**Task material:**
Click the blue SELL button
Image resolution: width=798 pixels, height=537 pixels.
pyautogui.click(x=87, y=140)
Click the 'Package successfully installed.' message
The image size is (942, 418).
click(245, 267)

**Aim of the exercise:**
The records shown above are to be copied exactly, every one of them.

**Answer box:**
Click the blue SELL button
Image resolution: width=798 pixels, height=537 pixels.
pyautogui.click(x=87, y=140)
Click the 'Package successfully installed.' message
The image size is (942, 418).
click(245, 267)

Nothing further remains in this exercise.